Ceuta, señalada como un Torrepacheco 2.0: racismo o relato político
La ciudad autónoma se ha convertido en el nuevo blanco de la prensa nacional. Varios medios han cargado contra los ceutíes con una comparación que ya tiene historia: califican lo ocurrido de “Torrepacheco 2.0” y reducen la protesta a una mezcla de racismo y fascismo. El parecido con aquel episodio de Murcia resulta, cuando menos, forzado. Pero lo revelador no es la etiqueta, sino lo que esta esconde.
Tras el titular, la preocupación parece otra. Un tuit que ha corrido como la pólvora lo resume: lo que importa no es la población ceutí ni los inmigrantes varados en la frontera, sino si el Gobierno puede caer. La narrativa mediática convierte un problema social profundo en una pieza más de la partida política nacional. La ciudadanía, mientras tanto, ve que su realidad se utiliza como arma arrojadiza.
Hay quien sostiene que este encuadre acabará pasando factura a los medios y partidos que lo impulsan. “Cavan las últimas paladas de su propia tumba”, se argumenta. La ironía del asunto es que, en su afán por señalar al populismo, reproducen su mismo esquema: un chivo expiatorio, una analogía simple y cero análisis estructural. El debate de fondo (qué hacer con Ceuta, con la migración, con la precariedad de la frontera sur) queda sepultado bajo la bronca.
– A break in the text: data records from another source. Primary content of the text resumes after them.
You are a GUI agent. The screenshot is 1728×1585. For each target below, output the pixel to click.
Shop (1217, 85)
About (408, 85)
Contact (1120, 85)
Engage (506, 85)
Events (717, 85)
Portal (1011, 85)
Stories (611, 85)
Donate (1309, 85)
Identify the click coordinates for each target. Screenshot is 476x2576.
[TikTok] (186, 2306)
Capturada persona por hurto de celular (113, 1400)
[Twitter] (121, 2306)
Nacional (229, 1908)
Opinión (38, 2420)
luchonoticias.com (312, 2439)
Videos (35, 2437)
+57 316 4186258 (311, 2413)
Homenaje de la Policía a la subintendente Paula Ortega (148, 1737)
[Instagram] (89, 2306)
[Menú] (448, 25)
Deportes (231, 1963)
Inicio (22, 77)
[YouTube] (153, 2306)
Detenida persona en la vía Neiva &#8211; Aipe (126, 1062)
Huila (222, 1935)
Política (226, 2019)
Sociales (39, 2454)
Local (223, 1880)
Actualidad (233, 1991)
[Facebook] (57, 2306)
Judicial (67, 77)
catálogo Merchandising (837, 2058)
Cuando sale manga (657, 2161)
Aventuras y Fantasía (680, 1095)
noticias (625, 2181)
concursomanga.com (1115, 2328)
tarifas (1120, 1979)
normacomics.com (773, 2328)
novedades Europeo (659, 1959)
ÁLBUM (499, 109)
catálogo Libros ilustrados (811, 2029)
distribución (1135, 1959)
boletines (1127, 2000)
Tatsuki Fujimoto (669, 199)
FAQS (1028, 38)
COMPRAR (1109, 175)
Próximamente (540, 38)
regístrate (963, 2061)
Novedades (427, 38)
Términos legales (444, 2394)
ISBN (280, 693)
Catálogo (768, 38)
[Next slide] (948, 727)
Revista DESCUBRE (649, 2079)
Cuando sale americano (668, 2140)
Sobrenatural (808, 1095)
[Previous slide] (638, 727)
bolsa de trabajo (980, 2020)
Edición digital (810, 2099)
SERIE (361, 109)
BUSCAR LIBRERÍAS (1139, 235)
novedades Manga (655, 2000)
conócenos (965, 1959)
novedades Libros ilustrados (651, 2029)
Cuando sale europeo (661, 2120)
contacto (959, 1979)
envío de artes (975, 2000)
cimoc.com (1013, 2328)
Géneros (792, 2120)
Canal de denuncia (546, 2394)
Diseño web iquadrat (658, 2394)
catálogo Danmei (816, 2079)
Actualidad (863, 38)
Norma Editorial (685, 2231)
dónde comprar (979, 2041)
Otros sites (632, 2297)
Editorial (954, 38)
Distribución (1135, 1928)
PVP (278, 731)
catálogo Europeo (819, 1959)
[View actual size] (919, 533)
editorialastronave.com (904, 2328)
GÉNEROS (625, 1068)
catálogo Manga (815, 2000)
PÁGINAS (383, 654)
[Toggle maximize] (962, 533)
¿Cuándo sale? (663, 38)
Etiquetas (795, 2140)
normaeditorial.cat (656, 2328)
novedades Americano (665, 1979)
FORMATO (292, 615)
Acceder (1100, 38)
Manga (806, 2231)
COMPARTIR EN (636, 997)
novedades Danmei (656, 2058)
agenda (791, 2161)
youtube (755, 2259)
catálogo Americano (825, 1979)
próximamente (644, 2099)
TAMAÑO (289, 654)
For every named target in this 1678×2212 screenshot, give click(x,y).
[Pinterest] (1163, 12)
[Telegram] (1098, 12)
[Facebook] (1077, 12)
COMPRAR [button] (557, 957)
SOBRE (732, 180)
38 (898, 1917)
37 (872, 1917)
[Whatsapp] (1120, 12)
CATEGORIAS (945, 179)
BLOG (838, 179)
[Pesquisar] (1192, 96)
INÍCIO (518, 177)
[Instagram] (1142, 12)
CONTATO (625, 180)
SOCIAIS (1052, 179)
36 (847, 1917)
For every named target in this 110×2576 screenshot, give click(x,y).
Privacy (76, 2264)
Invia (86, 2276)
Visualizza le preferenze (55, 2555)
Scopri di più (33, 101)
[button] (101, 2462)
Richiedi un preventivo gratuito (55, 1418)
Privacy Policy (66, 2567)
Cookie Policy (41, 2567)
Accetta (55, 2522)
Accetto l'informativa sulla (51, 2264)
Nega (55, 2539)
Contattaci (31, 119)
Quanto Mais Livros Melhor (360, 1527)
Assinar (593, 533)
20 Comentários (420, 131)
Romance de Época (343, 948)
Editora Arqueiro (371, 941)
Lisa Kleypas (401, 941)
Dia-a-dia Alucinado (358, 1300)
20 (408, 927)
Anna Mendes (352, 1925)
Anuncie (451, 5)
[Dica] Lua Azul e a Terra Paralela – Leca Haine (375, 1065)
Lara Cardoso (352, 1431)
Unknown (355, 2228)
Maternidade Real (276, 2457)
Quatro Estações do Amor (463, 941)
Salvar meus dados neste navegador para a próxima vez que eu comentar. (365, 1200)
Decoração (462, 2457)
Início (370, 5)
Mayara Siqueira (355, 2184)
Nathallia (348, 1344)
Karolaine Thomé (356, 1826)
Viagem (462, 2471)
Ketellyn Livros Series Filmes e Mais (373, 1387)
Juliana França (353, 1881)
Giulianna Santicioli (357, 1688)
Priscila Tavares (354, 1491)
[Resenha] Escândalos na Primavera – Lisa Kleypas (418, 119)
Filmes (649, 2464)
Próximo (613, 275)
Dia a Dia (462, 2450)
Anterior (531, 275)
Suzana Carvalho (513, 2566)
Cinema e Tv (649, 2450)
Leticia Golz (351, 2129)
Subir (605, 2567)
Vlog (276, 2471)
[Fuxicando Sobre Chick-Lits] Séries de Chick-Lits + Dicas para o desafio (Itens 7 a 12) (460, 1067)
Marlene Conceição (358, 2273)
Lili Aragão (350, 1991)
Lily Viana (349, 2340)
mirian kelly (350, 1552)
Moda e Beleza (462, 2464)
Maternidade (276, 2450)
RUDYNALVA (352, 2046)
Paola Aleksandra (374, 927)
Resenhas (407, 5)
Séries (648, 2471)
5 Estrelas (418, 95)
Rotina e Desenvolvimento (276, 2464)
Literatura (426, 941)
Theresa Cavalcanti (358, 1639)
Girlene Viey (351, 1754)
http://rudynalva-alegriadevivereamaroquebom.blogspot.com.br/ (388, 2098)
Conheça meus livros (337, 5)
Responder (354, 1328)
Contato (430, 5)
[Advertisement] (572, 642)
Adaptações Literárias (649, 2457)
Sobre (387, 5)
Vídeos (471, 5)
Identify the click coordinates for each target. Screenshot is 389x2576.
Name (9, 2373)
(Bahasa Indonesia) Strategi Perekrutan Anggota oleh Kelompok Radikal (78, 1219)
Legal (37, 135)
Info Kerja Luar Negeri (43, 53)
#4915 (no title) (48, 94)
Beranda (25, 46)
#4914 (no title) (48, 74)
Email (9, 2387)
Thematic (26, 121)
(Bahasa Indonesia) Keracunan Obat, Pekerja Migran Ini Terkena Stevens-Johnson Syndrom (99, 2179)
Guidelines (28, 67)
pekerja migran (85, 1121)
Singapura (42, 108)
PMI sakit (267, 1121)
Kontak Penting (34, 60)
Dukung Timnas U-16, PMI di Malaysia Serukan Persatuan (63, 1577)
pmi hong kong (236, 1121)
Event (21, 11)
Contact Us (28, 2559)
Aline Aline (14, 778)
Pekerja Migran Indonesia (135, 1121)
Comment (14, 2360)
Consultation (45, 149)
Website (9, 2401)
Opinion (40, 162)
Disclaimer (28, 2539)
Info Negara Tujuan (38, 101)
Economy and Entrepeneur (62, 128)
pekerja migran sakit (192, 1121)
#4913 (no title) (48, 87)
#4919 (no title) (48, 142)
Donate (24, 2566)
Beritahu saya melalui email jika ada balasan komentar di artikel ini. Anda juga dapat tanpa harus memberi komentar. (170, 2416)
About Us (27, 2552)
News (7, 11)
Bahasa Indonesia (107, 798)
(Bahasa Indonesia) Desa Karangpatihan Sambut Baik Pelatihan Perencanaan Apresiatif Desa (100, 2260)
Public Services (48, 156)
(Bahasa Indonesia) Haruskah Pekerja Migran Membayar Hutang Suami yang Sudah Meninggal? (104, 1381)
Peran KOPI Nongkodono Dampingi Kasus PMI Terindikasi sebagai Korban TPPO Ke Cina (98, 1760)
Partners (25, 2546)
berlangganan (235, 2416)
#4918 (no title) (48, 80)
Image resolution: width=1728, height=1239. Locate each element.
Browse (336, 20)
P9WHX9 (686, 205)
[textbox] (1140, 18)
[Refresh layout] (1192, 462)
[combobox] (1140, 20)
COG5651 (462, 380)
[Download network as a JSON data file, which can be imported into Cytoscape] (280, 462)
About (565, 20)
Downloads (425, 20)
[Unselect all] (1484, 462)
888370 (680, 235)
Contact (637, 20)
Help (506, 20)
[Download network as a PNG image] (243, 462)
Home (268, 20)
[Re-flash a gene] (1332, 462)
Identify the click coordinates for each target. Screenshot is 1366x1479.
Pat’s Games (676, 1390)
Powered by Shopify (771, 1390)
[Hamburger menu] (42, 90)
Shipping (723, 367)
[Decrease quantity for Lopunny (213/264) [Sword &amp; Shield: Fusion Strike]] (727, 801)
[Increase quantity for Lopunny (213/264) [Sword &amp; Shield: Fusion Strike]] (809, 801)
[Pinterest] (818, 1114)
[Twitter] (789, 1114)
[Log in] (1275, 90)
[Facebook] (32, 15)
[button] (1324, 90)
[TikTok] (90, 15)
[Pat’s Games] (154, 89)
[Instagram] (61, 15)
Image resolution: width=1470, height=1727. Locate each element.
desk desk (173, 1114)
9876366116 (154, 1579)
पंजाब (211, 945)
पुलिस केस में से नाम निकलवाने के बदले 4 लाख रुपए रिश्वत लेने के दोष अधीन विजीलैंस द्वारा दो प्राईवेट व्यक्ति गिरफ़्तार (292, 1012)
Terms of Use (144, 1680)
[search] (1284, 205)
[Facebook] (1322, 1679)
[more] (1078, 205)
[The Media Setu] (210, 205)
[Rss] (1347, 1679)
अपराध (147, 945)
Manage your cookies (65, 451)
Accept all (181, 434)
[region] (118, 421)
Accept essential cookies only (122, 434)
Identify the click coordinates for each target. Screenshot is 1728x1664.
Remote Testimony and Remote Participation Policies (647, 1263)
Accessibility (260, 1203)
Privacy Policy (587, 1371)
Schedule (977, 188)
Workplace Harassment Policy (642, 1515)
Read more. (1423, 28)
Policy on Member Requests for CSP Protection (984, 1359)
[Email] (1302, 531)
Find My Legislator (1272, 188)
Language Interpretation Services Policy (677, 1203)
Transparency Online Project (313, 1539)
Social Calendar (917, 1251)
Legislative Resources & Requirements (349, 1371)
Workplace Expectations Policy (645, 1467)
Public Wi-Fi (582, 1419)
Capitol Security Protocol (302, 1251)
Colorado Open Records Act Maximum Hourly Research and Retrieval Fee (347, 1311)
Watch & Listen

El detalle que descoloca: mientras unos hablan de racismo, los mensajes que circulan entre la población inciden en la defensa del Gobierno como único tema legítimo. Nadie sabe muy bien qué pasó en Torre-Pacheco, pero aquí la etiqueta ha sustituido a la explicación. Y esa es, quizá, la única conclusión limpia de esta semana.